• Collected data
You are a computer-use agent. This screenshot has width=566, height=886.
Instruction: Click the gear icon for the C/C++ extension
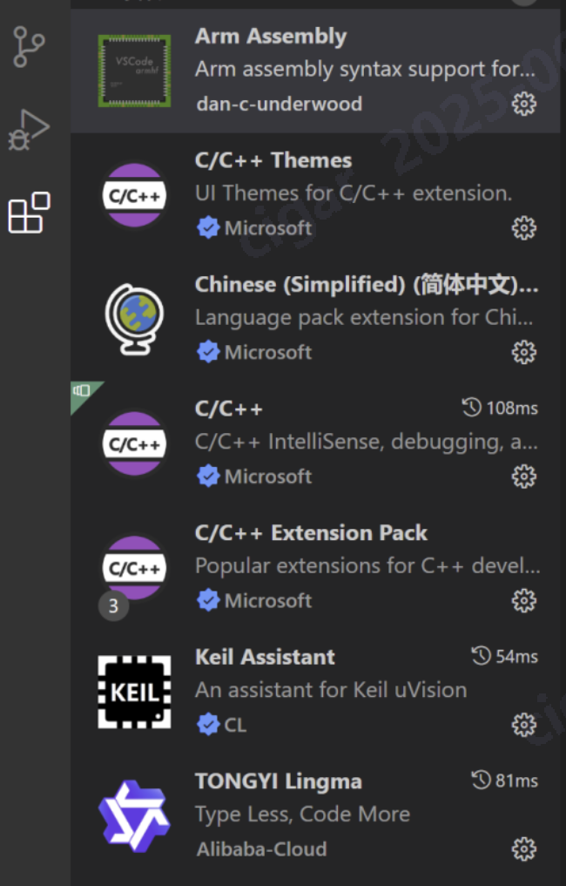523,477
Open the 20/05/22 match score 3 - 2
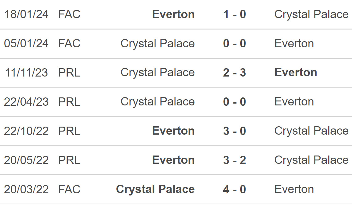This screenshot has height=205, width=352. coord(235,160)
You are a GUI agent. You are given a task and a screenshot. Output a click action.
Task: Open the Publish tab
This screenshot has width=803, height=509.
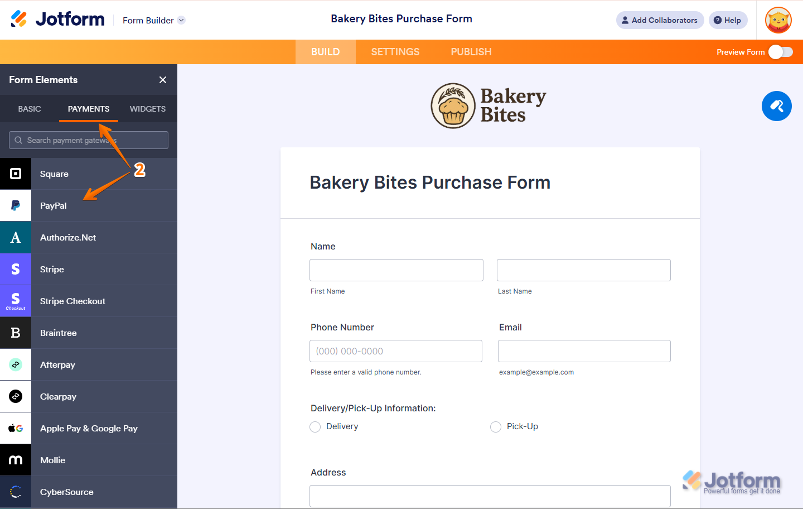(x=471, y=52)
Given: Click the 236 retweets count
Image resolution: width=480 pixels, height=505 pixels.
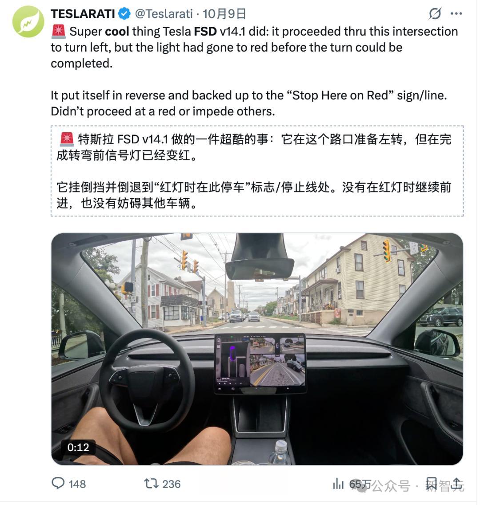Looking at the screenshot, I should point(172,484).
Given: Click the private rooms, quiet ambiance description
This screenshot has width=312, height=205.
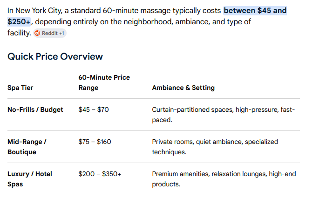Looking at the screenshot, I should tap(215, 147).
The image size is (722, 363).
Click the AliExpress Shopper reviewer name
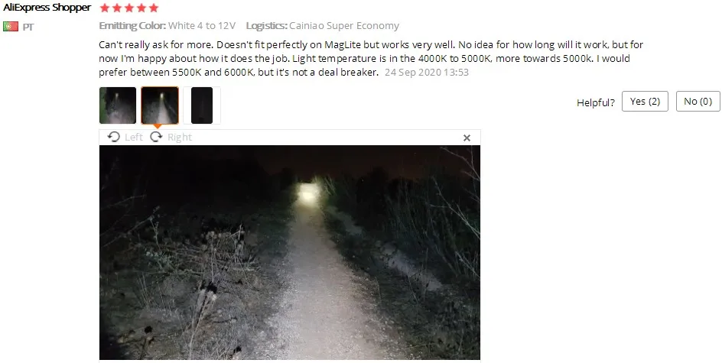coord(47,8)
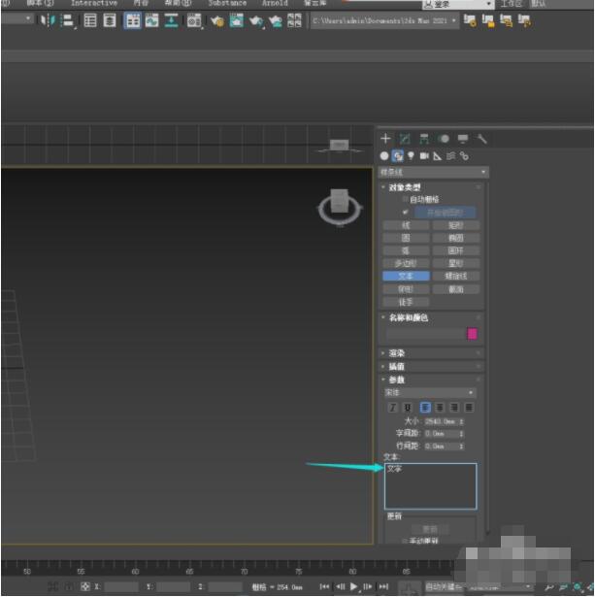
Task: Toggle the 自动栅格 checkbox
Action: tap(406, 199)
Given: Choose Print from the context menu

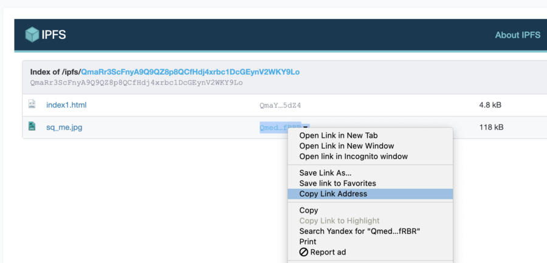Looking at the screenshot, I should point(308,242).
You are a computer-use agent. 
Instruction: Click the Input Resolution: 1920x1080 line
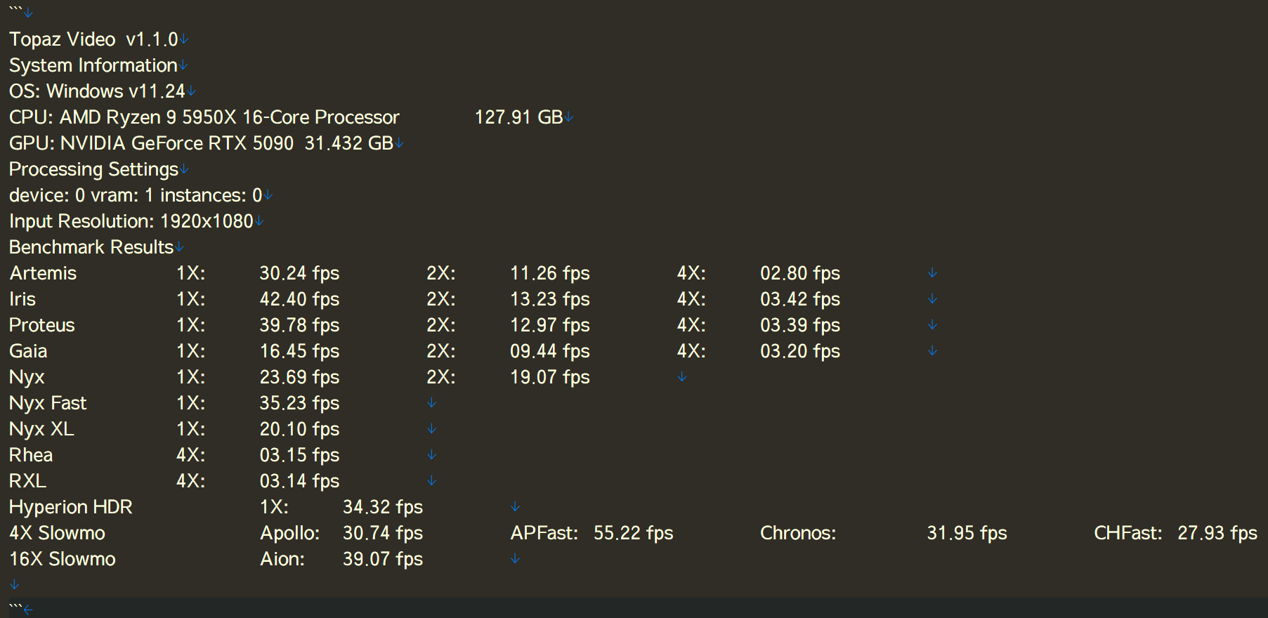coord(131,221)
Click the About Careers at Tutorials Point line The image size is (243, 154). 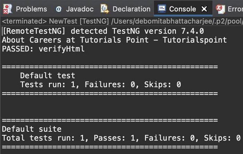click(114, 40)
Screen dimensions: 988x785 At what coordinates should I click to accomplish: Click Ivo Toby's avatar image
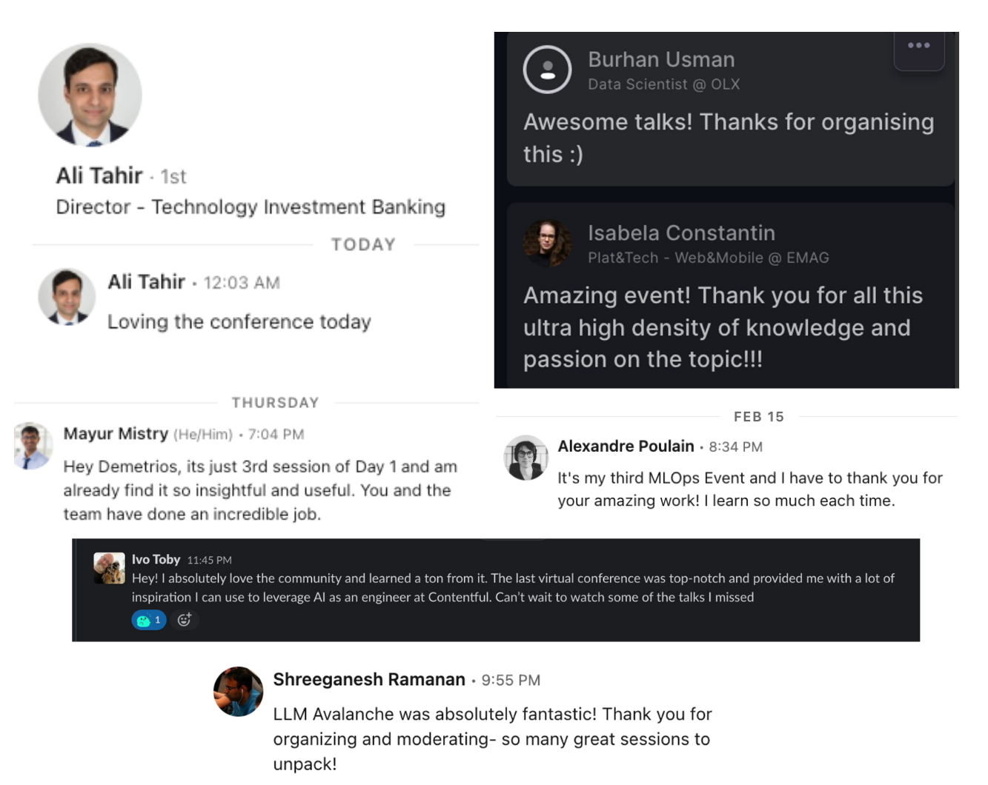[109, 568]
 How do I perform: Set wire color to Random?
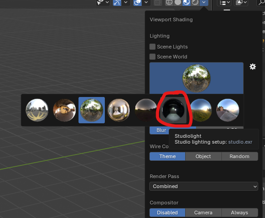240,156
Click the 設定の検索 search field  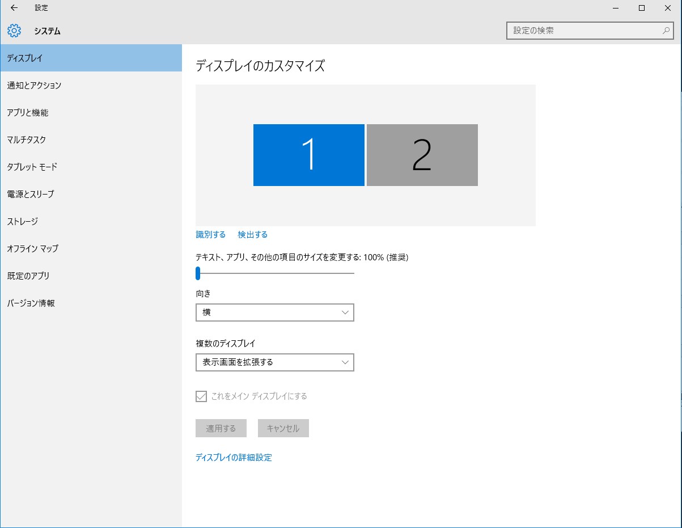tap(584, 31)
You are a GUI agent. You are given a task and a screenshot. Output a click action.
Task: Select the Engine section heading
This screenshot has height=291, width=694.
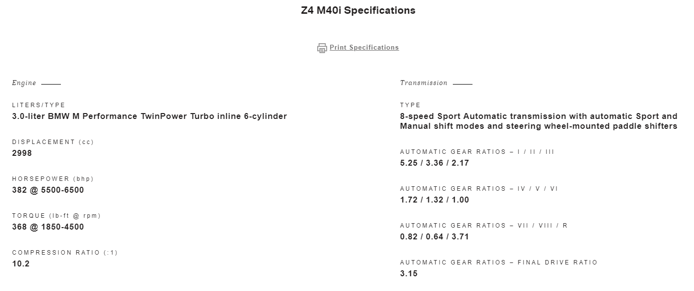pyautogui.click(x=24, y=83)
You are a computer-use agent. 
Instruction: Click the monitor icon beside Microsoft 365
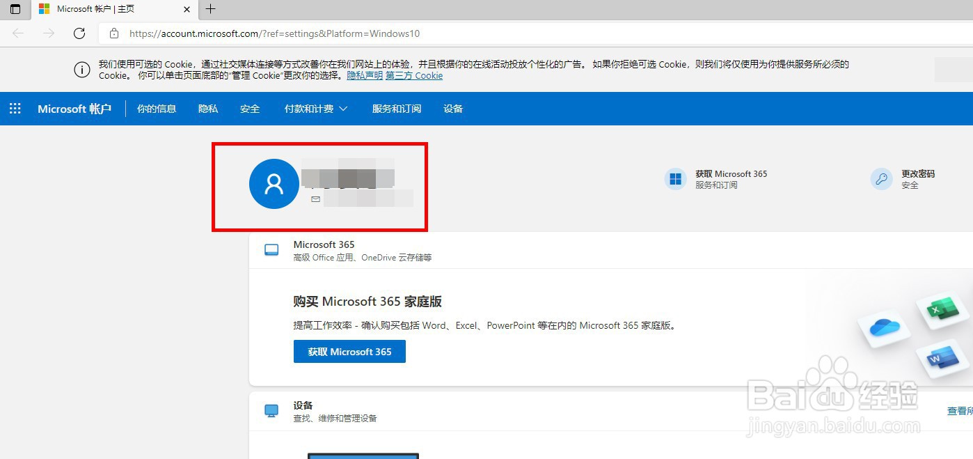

• TASK GOAL
Retype the lines above exactly as they appear, from the line containing "Task: Open the Publish tab" through the line containing "The image size is (722, 363).", and leave out any pictures.

• OUTPUT OF THE TASK
Task: Open the Publish tab
This screenshot has width=803, height=509.
(x=471, y=52)
Given: Click the 236 retweets count
Image resolution: width=480 pixels, height=505 pixels.
Looking at the screenshot, I should point(172,484).
Given: Click the private rooms, quiet ambiance description
This screenshot has width=312, height=205.
Looking at the screenshot, I should tap(215, 147).
The image size is (722, 363).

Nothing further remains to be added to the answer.